I started off using a wood plane, the kind that shaves wood, not the flying type, but I found that, although it did a nice job, it just wasn't getting the job done in a reasonable amount of time.
"What to do ?" Ahhhh... a wood file might be the ticket. Took the wood file from it's resting place in the tool box and began to lightly brush the surface of the capstrip where there was an excess of glue.
Worked beautiful. Moving up the length of the rib I happily removed the glue from the side of the capstrip.

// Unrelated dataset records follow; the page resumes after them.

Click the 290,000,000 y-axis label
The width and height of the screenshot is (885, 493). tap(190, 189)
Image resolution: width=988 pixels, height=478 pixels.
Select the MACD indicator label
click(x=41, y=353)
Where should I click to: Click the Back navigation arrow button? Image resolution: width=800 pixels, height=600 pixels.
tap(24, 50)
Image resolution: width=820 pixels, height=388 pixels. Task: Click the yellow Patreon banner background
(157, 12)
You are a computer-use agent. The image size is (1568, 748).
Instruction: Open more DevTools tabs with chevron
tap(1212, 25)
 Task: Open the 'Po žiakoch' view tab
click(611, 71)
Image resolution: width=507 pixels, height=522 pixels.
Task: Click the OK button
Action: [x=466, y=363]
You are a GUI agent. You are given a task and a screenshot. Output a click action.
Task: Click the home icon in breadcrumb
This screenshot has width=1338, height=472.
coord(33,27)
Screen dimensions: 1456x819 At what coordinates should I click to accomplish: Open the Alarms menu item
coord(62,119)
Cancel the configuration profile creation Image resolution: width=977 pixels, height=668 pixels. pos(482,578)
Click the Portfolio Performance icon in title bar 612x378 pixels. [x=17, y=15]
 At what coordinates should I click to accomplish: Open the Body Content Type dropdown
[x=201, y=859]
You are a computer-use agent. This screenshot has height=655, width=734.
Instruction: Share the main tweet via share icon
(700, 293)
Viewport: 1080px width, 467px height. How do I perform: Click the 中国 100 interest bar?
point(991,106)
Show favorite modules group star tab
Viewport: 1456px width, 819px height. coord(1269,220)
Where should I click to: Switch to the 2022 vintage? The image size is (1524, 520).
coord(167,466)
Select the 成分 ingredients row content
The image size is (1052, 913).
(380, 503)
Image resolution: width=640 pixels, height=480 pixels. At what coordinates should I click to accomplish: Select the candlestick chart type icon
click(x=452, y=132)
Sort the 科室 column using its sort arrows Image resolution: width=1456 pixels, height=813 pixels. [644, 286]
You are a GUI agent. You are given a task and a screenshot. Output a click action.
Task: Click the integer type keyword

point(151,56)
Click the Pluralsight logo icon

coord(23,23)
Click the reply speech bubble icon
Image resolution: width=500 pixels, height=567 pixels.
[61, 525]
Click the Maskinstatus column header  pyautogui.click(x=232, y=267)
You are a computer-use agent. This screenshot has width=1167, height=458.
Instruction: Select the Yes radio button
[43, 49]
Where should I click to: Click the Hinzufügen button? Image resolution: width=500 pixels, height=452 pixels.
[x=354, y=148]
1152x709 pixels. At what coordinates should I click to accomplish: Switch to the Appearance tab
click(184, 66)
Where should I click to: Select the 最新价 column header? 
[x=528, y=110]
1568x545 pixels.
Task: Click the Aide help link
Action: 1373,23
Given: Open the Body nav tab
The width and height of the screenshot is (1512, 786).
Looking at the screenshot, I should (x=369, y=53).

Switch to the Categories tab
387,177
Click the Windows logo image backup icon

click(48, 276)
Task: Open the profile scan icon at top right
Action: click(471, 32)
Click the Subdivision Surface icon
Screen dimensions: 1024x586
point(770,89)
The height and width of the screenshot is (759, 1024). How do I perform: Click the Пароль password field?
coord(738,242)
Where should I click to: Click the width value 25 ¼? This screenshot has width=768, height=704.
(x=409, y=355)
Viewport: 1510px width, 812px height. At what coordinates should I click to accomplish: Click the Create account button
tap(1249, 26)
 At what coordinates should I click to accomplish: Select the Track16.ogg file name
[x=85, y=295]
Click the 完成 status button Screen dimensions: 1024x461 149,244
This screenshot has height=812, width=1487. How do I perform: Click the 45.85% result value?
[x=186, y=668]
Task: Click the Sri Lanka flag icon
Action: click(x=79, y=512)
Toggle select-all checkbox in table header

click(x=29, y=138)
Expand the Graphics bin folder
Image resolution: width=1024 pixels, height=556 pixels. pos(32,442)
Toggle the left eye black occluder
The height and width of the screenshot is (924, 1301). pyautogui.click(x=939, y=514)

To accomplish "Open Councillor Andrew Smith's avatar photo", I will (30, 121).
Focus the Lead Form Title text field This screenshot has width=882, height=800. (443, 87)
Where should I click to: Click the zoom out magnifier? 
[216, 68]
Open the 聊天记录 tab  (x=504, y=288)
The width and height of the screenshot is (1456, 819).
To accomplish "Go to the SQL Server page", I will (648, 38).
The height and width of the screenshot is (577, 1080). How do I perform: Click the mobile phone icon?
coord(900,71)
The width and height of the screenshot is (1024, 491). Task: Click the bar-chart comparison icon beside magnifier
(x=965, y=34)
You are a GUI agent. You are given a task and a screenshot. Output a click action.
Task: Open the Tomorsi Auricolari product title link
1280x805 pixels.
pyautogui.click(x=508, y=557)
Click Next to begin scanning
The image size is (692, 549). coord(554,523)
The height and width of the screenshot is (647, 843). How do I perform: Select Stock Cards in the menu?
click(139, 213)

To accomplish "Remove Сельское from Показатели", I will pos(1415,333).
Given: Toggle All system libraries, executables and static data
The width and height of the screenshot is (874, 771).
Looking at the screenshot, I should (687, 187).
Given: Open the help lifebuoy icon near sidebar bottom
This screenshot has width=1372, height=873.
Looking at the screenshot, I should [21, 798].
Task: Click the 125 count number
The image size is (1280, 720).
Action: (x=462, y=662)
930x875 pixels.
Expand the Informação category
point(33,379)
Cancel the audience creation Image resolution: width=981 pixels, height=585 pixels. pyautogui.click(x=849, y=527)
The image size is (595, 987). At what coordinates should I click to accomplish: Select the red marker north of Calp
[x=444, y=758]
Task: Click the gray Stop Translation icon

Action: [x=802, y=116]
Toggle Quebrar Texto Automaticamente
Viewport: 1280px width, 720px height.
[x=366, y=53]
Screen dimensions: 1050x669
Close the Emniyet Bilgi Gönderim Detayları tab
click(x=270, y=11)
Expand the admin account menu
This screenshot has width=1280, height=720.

It wasn't too long before I got to an area where a few of the gussets were overhanging the capstrip by about a 1/4 inch with
a good amount of glue underneath. The wood file worked nice but took much too long to file that 1/4 inch
of plywood and glue down. It'll take forever to trim these ribs down if I have many areas with overhanging gussets. "Need to get something that will take off larger amounts of
wood that I could easily control." hmmmmmmmmm..... a RASP ! Yes ! I just bought a small one about a month ago from Lowes. You don't want to have one with too large of teeth on it
and this smaller one was what I needed.
I've been working on trimming down the gussets for about 3 hours now. I'm close to half way through them. Like I said before, I'd rather spend a little bit of extra time trimming them
in a controlled manner than to let a 3000 rpm router rip through a few of them only adding more work to my rib making.